### Given data
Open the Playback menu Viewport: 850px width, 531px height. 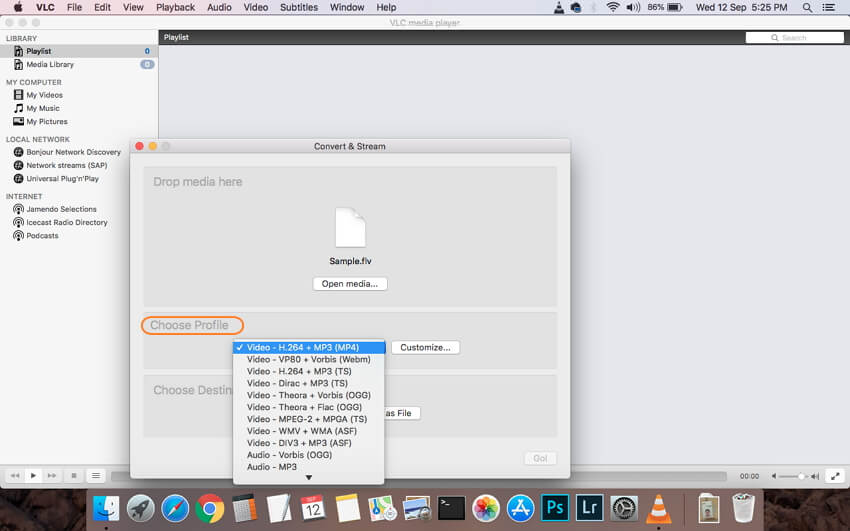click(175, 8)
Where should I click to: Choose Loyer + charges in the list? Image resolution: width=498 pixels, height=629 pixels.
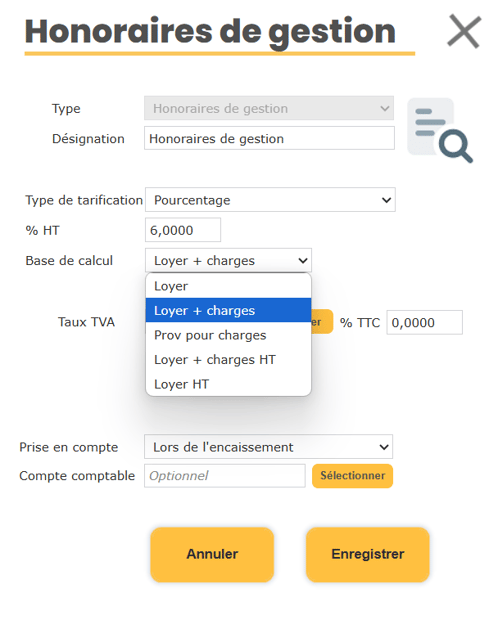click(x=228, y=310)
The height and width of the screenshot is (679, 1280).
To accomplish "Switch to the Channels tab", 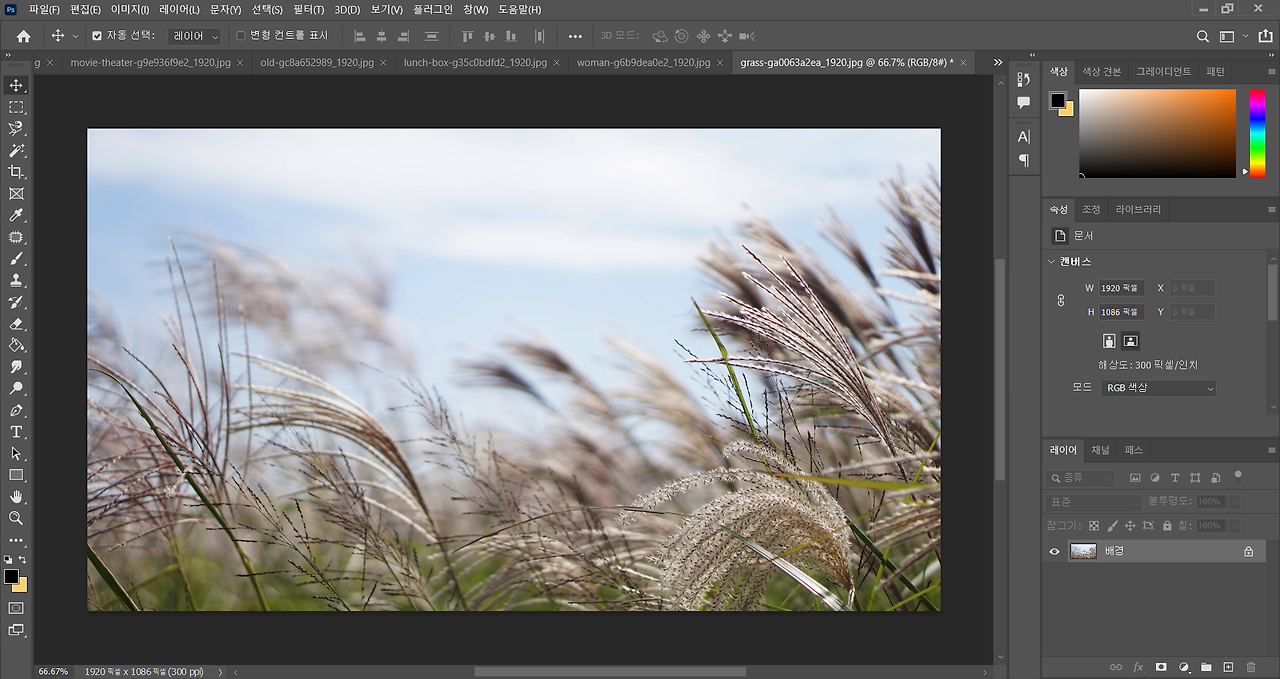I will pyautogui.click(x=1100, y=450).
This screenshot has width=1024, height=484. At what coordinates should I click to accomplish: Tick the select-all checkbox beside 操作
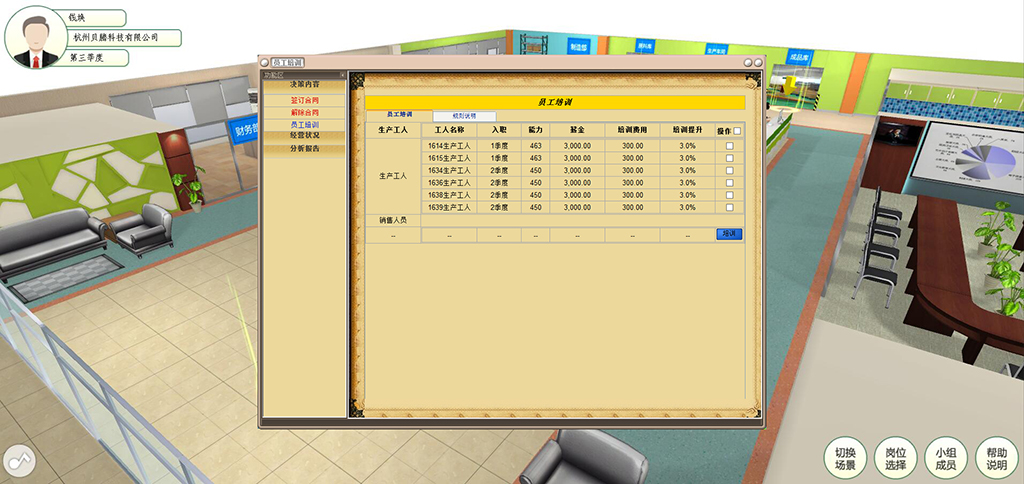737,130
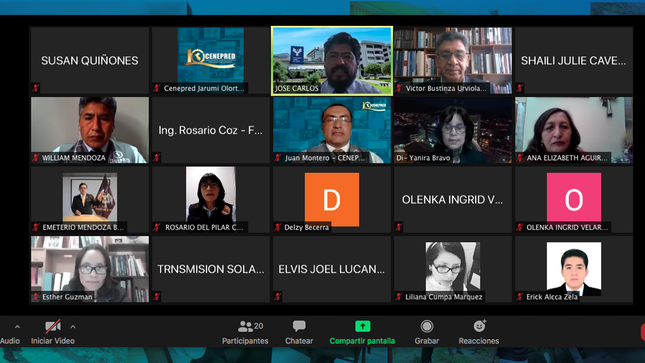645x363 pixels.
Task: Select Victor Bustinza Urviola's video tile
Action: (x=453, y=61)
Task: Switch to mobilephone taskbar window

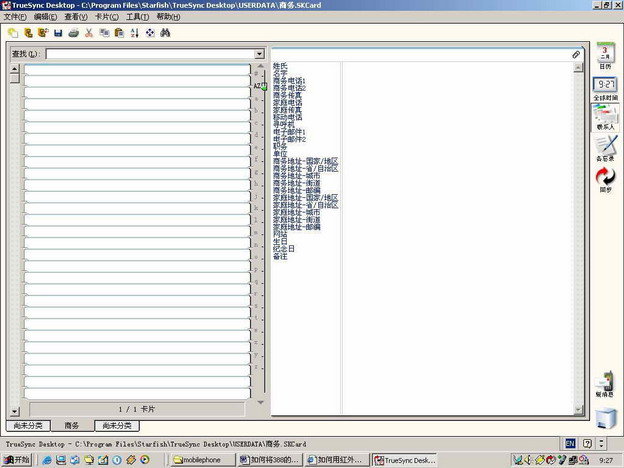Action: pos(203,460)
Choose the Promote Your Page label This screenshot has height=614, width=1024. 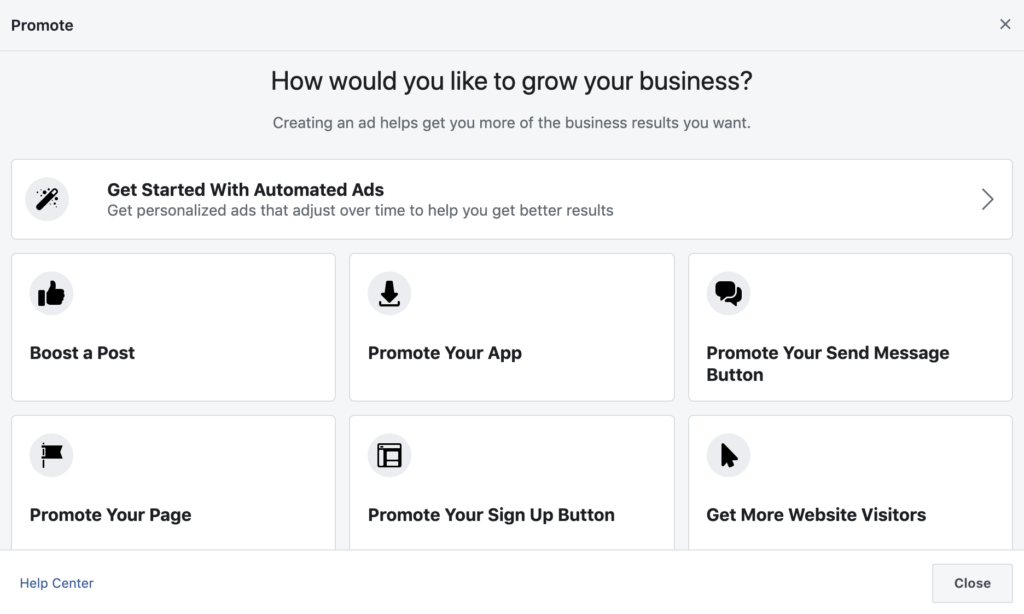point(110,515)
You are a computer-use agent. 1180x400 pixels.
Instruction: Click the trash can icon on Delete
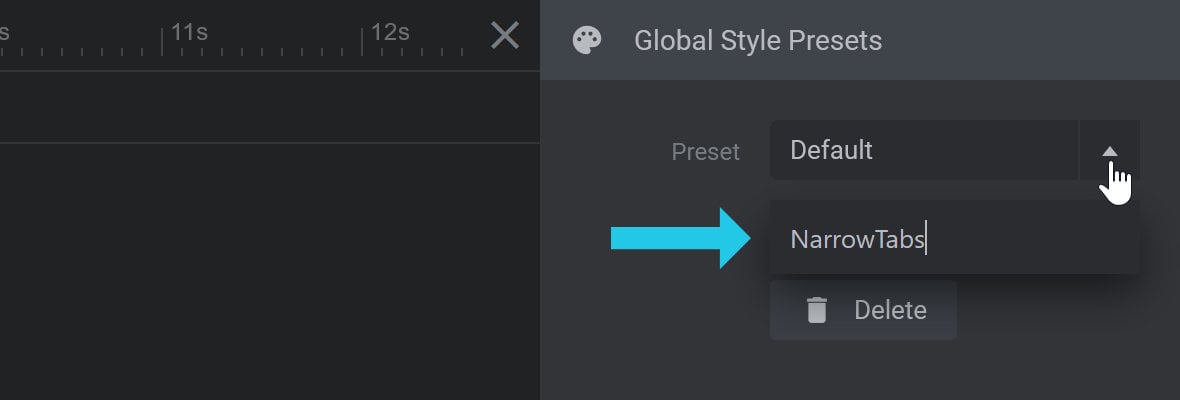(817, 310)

### What the task requires
From the line containing "You are a computer-use" down to the final line of the material above, reproduce each line exactly and include no images.

### Solution below
You are a computer-use agent. 1180x400 pixels.
Instruction: Click the trash can icon on Delete
(817, 310)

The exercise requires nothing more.